In the first corner are the telcos who consider the Internet as nothing more than a transport mechanism (that they own) for content (of which they want a part for the privilege of transporting). These are folks who consider the Internet as nothing more than a broadcast medium, as was radio, television, and heck - even telegraph. Doc Searls has a thought-provoking (if a tad long) essay that discusses Saving the Net: How to Keep the Carriers from Flushing the Net Down the Tubes. Consider what is on the telco's agenda. Here's Edward Whiteacre, CEO of SBC, the "baby bell" that just swallowed AT&T, one of the world's premier, tier 1 ISPs, as quoted in BusinessWeek: "The Internet can't be free in that sense, because we and the cable companies have made an investment and for a Google or Yahoo! or Vonage or anybody to expect to use these pipes [for] free is nuts!" Why has the Internet become so important to the world of both commerce and culture? Simply because the Internet grew before short-sighted, greedy people - behaviours exemplified by Whiteacre - could stick their hooks in it. Searls observes,
As a place, the Net has always been independent of the carriage on which it relies, which is one reason it also encourages and rewards independence.

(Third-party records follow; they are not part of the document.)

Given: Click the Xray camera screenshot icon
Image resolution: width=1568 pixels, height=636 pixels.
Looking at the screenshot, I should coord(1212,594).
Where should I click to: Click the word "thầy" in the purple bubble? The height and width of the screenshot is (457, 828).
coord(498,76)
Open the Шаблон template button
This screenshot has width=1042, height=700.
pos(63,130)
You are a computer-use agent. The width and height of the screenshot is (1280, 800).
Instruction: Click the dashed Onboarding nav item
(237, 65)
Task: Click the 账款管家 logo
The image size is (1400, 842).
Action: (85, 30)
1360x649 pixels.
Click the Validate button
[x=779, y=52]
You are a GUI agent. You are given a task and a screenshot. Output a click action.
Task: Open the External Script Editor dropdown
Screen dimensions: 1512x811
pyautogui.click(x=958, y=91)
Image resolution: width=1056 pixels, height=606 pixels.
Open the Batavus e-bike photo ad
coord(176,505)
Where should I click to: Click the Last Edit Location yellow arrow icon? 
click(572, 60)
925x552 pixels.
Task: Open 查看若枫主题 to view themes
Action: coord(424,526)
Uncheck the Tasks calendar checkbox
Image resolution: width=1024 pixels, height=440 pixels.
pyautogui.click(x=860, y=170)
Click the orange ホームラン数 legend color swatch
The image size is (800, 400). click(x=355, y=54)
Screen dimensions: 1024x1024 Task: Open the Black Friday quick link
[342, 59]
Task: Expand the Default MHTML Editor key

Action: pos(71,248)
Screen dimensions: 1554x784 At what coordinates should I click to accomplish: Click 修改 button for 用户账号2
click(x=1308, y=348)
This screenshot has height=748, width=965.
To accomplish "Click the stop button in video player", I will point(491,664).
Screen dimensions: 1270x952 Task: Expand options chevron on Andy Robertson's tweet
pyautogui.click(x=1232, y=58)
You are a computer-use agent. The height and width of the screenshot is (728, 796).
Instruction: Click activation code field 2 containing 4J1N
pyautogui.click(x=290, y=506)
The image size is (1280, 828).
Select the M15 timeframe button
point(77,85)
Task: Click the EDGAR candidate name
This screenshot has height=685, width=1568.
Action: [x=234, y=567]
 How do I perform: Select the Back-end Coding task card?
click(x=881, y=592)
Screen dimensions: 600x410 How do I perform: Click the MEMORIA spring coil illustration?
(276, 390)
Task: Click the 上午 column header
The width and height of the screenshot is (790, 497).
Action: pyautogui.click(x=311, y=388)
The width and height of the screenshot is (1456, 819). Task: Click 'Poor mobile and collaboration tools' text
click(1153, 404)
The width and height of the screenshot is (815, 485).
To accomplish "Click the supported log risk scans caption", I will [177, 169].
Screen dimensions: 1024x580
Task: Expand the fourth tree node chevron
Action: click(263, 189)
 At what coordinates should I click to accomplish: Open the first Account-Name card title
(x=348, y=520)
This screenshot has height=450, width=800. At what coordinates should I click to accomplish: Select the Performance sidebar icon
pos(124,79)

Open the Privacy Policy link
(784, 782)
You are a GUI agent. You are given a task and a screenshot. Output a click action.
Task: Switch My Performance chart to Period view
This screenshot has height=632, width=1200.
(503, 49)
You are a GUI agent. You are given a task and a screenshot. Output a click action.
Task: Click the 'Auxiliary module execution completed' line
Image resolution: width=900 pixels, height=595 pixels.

The independence of the Net and its inhabitants is precisely what accounts for countless new businesses and improved old ones...

Advocating and saving the Net is not a partisan issue. Lawmakers and regulators aren't screwing up the Net because they're "Friends of Bush" or "Friends of Hollywood" or liberals or conservatives. They're doing it because one way of framing the Net - as a transport system for content - is winning over another way of framing the Net - as a place where markets and business and culture and governance can all thrive. Otherwise helpful documents, including Ernest Partridge's "After the Internet" fail because they blame "Bush-friendly conservative corporations" and appeal only to one political constituency, in this case, progressives. Freedom, independence, the sovereignty of the individual, private rights and open frontiers are a few among many values shared by progressives and conservatives. All are better supported, in obvious ways, by the Net as a place rather than as a transport system.


In the other corner is someone who is not afraid of the changes, and in fact, has thrived because the changes have freed her from the indentured servitude that the old business models represent. Jane Siberry, a marvellous musicians whose music I have loved for years, has created a truly UCaPP business for promoting and selling her music. As the EFF's Fred von Lohmann describes it,
Her new download store, recently unveiled at her site, is a model of what the music downloading world could be. All of her songs are available as plain MP3s, which means they will play on your iPod and are not loaded with DRM restrictions (much less evil rootkits).

And you pay whatever you like for them. Yes, you set whatever price you like. Options include:

* free ("gift from Jane");
* a standard price (CAN$0.99);
* self-determined price - pay now; or
* self-determined price - pay later (to facilitate try-before-you-buy).

When you purchase the song, moreover, you can select up to 5 people to whom you can email a link to the song... She summed it up this way: "I want to treat people the way I'd like to be treated. I don't like being treated like a child, so I won't be doing that to other people."
Go check out her site, and her music. You won't be disappointed by either the quality of her singing, or the quality of her business acumen.
[Technorati tags: | | | | ]

2 comments:

Anonymous said...

As for a potential hijacking of the net big big telco...I envision a wireless, dynamic, peer-to-peer networking infrastructure in the future, where each node, say a mobile device, acts as both internet service provider and subscriber, casting and catching bandwidth to and from other nodes within radio range. That could, however, put us in the same pickle, only with wireless carriers staking the same claims put forth by Whiteacre. But a Ham-radio or citizens band approach to wireless communications could prevent such a grab by wireless carriers.

Mark Federman said...

In fact, your comment is along the lines of what Doc Searls suggests in the form of people reclaiming the net via WiFi mesh networks, and municipal WiFi and eventually WiMax networks.

Whiteacre's thinking is echoed by his friend at BellSouth, as described here, with the Slashdot commentary, "BellSouth wants to rig the Internet," here.